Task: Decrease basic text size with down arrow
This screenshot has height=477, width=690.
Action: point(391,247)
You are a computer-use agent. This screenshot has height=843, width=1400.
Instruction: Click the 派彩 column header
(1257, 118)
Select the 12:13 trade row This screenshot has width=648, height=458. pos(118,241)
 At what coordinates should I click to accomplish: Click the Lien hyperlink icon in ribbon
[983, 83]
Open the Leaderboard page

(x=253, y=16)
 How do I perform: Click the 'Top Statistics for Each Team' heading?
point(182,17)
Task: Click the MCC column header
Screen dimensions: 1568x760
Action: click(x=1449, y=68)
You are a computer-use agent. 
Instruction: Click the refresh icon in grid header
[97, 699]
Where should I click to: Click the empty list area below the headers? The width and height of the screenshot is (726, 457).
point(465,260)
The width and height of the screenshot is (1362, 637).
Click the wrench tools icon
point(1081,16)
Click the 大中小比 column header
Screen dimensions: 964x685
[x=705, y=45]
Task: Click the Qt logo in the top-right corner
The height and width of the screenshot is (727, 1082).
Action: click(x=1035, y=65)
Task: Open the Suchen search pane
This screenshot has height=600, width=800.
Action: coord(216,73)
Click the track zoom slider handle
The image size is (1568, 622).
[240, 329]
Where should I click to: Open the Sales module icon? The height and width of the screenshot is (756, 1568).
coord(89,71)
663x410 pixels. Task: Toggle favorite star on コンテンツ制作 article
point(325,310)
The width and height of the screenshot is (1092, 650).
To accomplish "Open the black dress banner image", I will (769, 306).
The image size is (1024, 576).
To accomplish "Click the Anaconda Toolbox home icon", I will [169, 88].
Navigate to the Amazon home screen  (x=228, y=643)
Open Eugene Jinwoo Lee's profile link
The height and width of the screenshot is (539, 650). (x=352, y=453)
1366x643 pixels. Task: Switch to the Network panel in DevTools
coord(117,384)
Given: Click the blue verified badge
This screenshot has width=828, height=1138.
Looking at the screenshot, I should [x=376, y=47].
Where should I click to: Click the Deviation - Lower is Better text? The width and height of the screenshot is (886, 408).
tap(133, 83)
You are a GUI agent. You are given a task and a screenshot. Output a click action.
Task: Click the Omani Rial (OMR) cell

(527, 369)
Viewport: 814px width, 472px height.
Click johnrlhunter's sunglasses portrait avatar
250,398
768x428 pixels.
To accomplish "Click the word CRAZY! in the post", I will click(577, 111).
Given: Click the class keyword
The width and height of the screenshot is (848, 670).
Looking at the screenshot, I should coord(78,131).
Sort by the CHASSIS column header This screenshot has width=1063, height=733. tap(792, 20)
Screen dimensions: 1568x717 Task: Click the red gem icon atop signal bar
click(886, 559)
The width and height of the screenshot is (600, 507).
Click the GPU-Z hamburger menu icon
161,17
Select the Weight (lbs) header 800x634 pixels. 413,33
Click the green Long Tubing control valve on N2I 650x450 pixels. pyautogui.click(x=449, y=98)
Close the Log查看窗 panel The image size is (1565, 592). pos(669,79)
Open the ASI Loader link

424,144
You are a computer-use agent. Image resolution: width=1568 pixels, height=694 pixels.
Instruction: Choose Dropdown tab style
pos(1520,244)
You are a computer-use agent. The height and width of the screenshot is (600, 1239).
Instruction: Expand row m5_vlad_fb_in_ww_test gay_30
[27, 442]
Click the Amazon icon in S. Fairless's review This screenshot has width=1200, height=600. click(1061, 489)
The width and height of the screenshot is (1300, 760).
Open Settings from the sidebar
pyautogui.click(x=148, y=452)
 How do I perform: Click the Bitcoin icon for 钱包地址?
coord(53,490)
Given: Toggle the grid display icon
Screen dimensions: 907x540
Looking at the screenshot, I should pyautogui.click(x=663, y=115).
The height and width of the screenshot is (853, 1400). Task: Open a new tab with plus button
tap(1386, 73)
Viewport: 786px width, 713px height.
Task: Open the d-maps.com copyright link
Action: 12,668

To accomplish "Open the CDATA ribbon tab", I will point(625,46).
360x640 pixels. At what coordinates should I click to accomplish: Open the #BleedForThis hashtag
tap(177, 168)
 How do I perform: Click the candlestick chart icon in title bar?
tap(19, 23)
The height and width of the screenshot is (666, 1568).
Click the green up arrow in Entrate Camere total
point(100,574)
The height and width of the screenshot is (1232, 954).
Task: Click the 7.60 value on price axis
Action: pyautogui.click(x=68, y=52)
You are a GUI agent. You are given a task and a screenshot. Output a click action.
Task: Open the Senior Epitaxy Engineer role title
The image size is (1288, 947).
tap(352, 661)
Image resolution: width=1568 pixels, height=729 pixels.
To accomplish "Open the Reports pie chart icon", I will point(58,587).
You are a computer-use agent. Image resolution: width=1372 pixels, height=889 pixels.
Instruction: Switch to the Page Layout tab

● ● ● ● ● ● ●

■ EXERCISE PROMPT: What lines hold the string "agent"? Pick them out of the data.

■ EXERCISE RESPONSE:
You are a computer-use agent. This screenshot has height=843, width=1400.
You are a computer-use agent. 
You are a GUI agent. You are given a task and a screenshot. Output a click action.
You are a computer-use agent. Image resolution: width=1568 pixels, height=694 pixels.
You are a computer-use agent. The height and width of the screenshot is (600, 1239).
You are a GUI agent. You are given a task and a screenshot. Output a click action.
You are a computer-use agent. Image resolution: width=1372 pixels, height=889 pixels.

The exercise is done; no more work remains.